What is the biggest challenge of "parachuting" into cases just weeks before trial, and how do you overcome it?
We have developed a reputation for being able to plunge into trial on short notice, based largely on our ability to mobilize quickly with a tried and tested team of professionals. We have a solid trial-ready team made up of not just lawyers, but nurses, technology consultants, paralegals and legal assistants and we are "all hands on deck," up to and through trial. We were actually retained in late March for a case that's scheduled to go to trial next month in a "judicial hellhole" jurisdiction. The challenge is not so much in managing the logistics or absorbing a new case. Rather, the biggest challenge is that, in many instances, we do not have time or the opportunity to put our personality or flavor on the case. Frequently by the time we inherit the case, most of the evidence, deposition testimony, experts and themes have already been developed. The cases are usually worked up quite well by experienced firms, but they may not necessarily mirror our style.
What would you consider a crisis in litigation, and what's your advice on how to manage one?

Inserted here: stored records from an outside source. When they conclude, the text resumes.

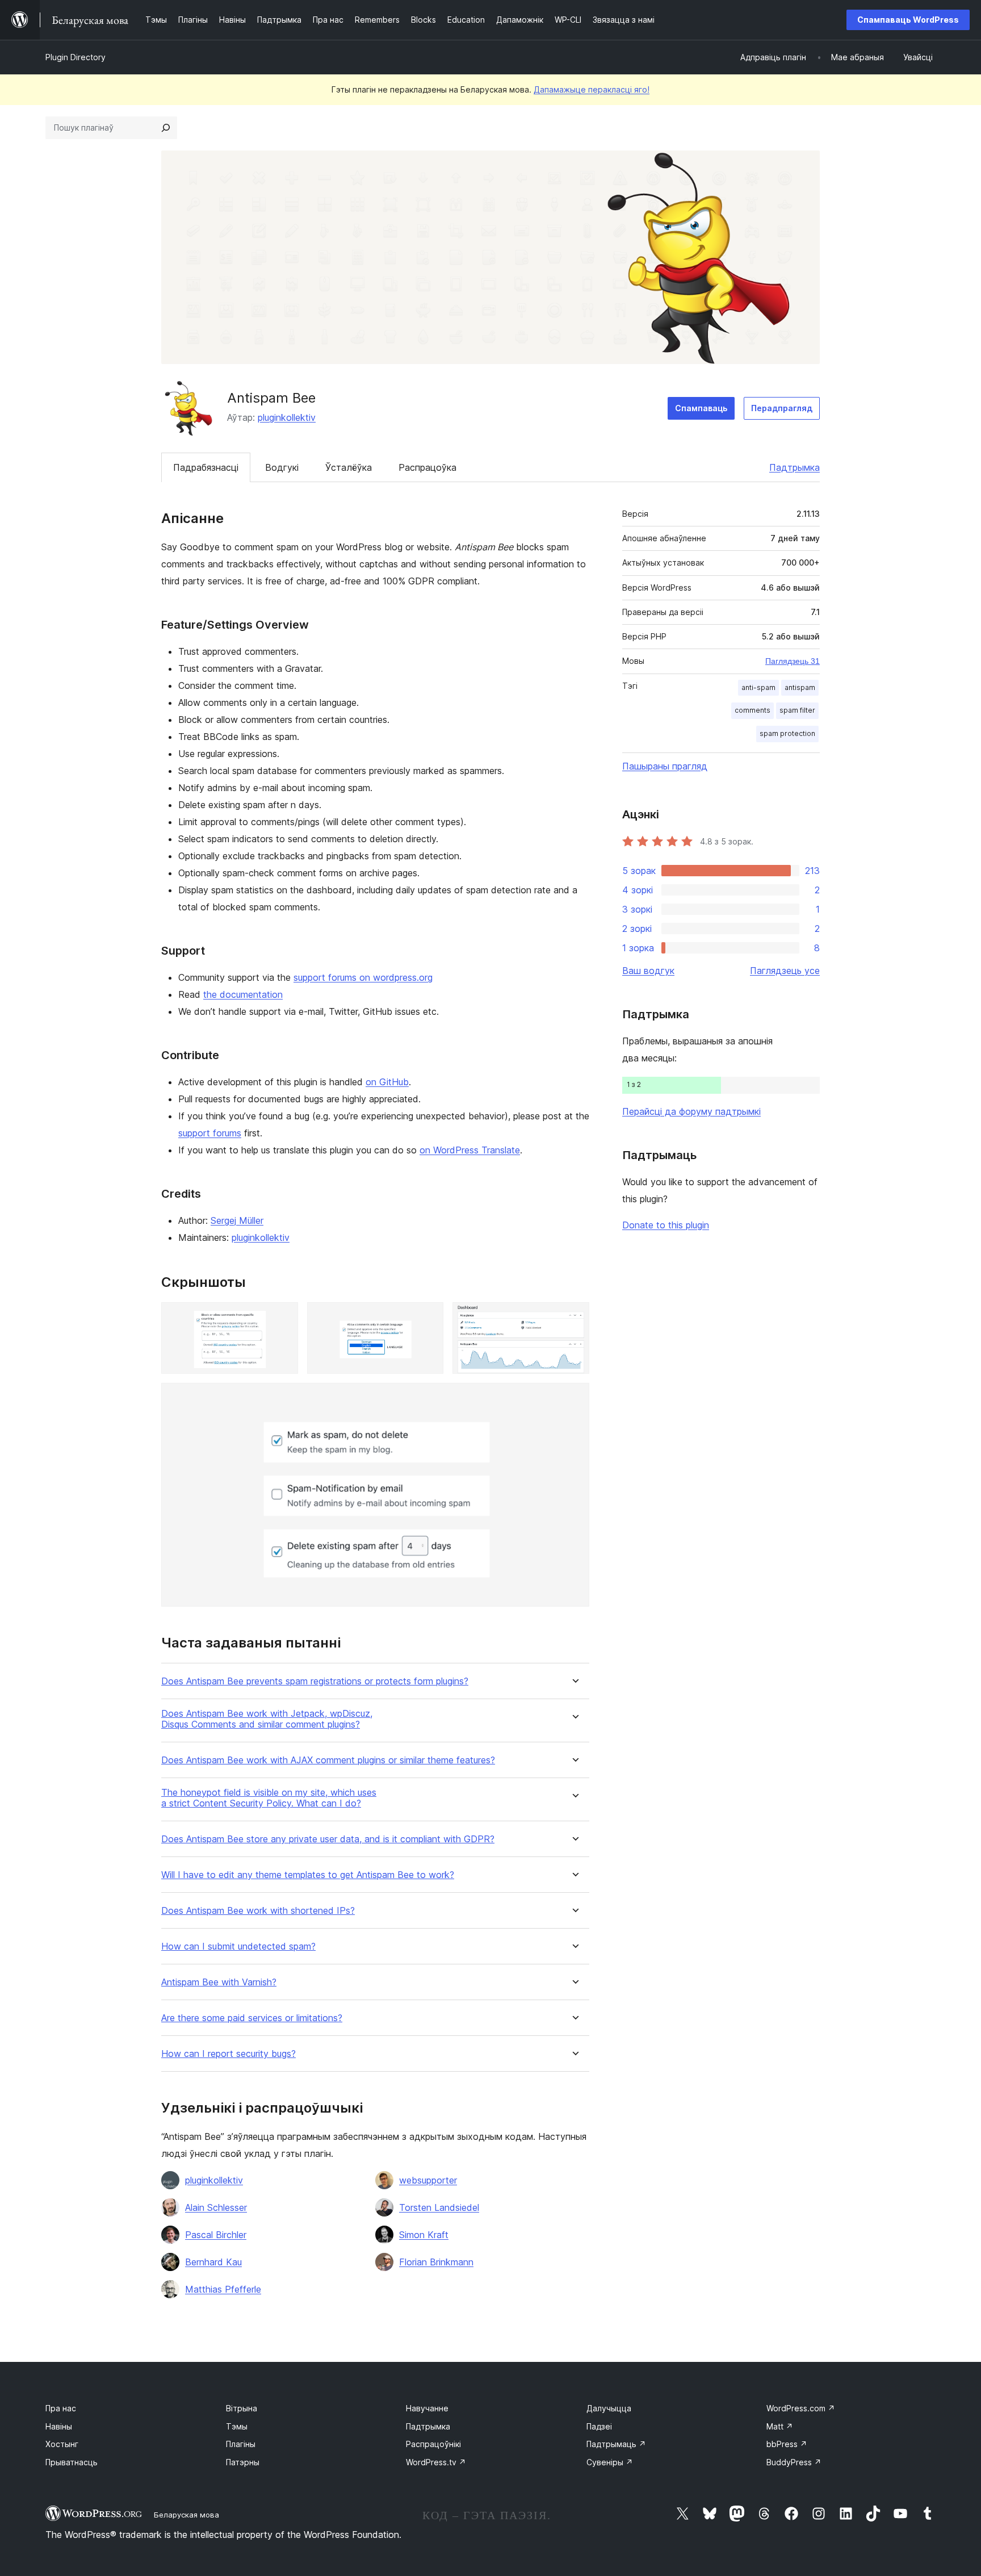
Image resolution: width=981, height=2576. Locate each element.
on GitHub (387, 1082)
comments (752, 710)
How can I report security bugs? (228, 2053)
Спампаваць (701, 408)
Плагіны (240, 2444)
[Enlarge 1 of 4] (282, 1317)
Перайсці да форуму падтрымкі (691, 1111)
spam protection (787, 733)
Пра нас (60, 2408)
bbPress (786, 2444)
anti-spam (758, 687)
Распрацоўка (427, 467)
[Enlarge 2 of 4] (428, 1317)
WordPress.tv (436, 2462)
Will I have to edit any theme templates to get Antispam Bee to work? (307, 1875)
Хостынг (61, 2444)
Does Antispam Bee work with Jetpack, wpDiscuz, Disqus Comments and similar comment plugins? (266, 1719)
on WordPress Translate (470, 1150)
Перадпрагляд (781, 408)
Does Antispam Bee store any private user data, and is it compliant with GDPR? (327, 1839)
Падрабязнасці (205, 467)
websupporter (428, 2180)
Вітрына (241, 2408)
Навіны (58, 2426)
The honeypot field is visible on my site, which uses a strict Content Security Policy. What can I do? (268, 1798)
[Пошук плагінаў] (165, 127)
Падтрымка (794, 467)
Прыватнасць (71, 2462)
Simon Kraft (423, 2234)
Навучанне (427, 2408)
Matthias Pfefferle (223, 2289)
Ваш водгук (648, 970)
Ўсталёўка (348, 467)
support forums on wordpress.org (363, 977)
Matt (779, 2426)
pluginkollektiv (287, 417)
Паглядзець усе (785, 970)
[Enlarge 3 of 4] (574, 1317)
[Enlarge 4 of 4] (574, 1398)
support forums (209, 1133)
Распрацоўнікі (433, 2444)
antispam (800, 687)
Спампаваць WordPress (908, 19)
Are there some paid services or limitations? (251, 2018)
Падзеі (599, 2426)
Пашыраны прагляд (664, 766)
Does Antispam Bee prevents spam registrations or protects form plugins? (314, 1681)
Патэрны (242, 2462)
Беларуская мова (186, 2514)
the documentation (243, 994)
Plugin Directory (75, 57)
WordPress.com (800, 2408)
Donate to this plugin (665, 1225)
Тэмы (237, 2426)
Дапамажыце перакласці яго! (591, 89)
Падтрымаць (616, 2444)
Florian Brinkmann (436, 2262)
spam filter (797, 710)
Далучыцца (608, 2408)
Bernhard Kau (213, 2262)
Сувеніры (609, 2462)
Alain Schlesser (216, 2207)
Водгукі (282, 467)
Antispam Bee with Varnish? (218, 1982)
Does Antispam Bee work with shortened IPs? (258, 1910)
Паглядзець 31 (792, 661)
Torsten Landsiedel (439, 2207)
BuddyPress (793, 2462)
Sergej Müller (237, 1220)
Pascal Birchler (215, 2234)
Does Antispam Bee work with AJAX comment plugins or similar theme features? (328, 1760)
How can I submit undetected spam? (238, 1946)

The most typical crisis situations include significant press scrutiny or "trying the case in the media," concurrent recalls or regulatory activity or even a rogue ex-employee or whistleblower. Any of these can negatively amplify the litigation and create distractions from the real issues. These crises may be unavoidable, however, and therefore we strive to be proactive and prepared with a contingency plan. For example, in large litigations where these crises are likely to arise, we work with the client's PR team as they develop a ready-to-go media plan for dealing with press inquiries. Additionally, it is our goal to anticipate and be prepared to respond to any recall or regulatory activity and make sure our litigation defenses coalesce with the client's regulatory response. We also take efforts at the outset to identify any problem witnesses and to mitigate their impact where we can. Crisis management is a necessary part of defending the client and its reputation, and when done well can head off future or follow-on litigation.